■ **Your task**
All entries below need to be written out exactly, but without their pictures.

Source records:

==============================

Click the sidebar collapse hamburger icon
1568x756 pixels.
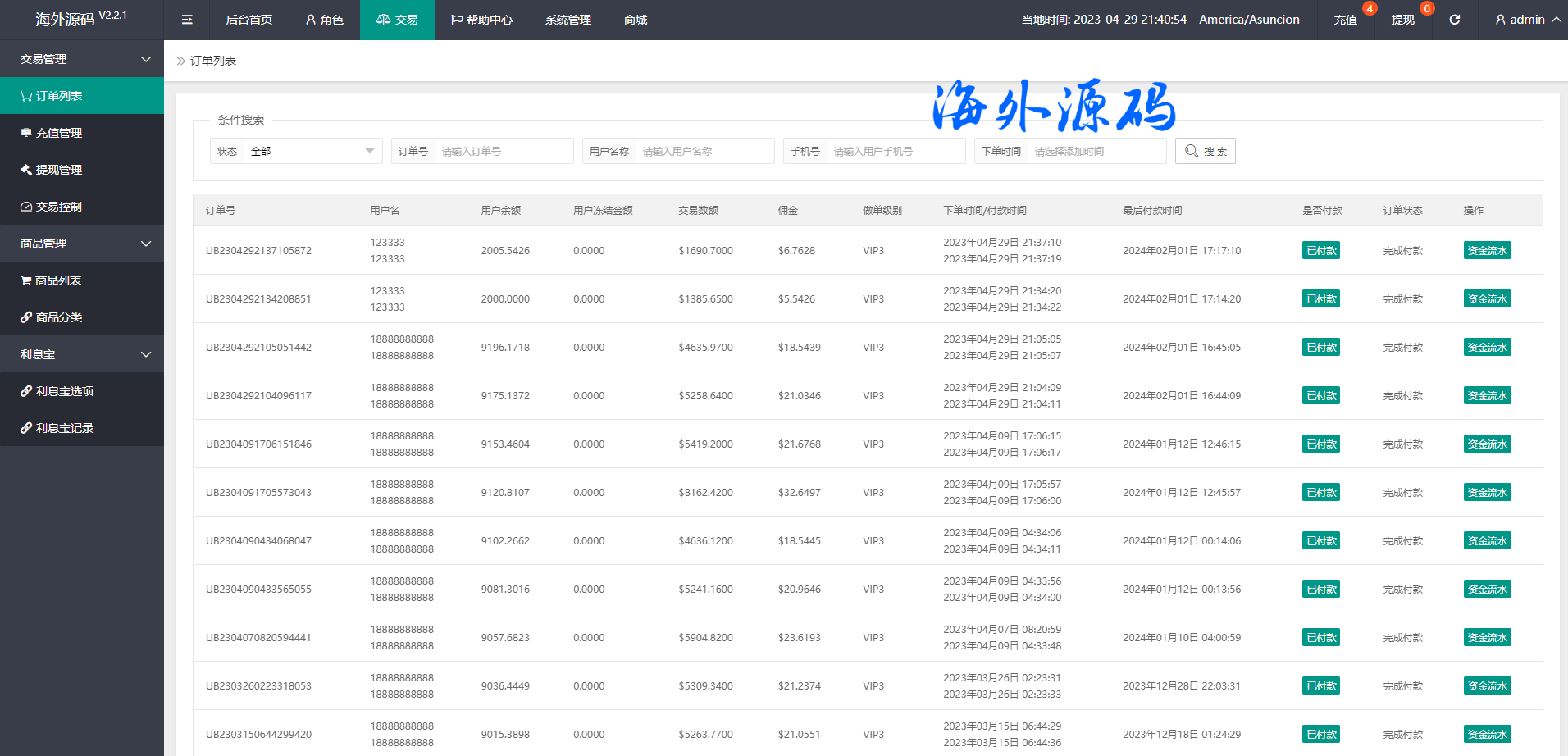(187, 20)
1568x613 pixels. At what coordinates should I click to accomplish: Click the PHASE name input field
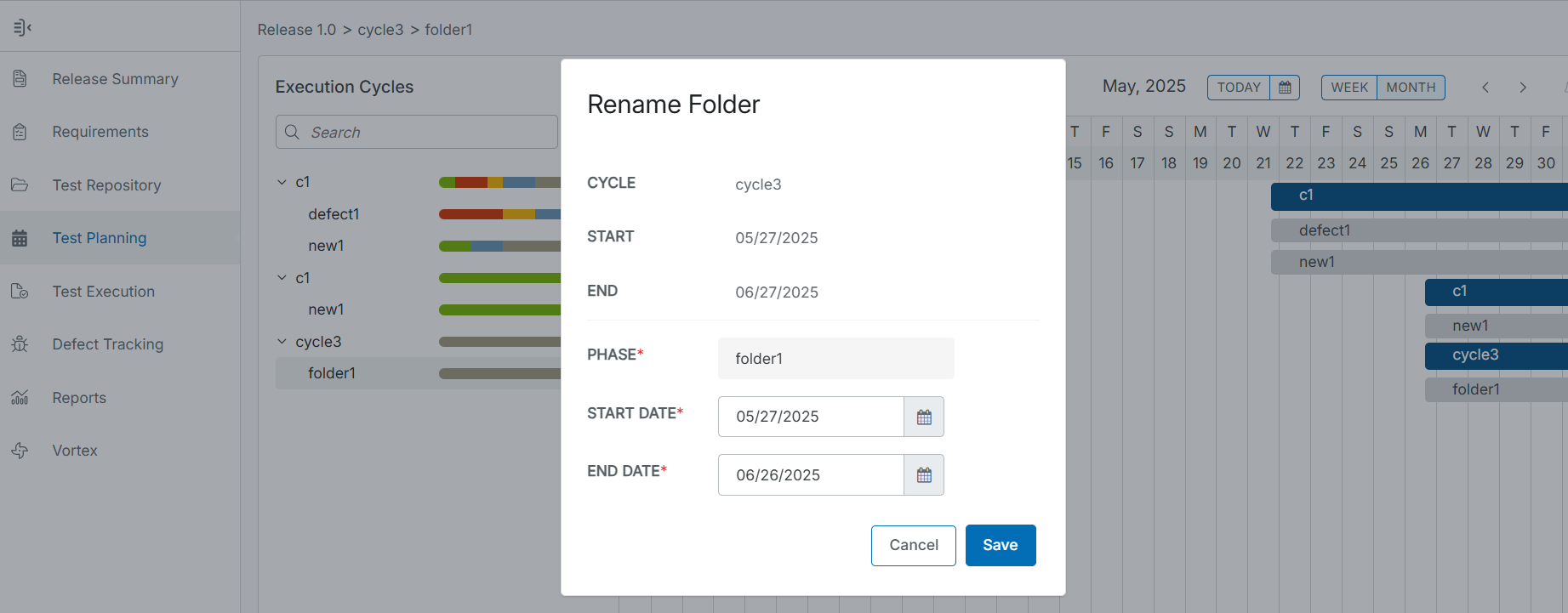pyautogui.click(x=835, y=359)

==============================

■ **Written answer**
Click the sidebar collapse hamburger icon
1568x756 pixels.
(187, 20)
1568x613 pixels. At what coordinates should I click to accomplish: Click the PHASE name input field
pyautogui.click(x=835, y=359)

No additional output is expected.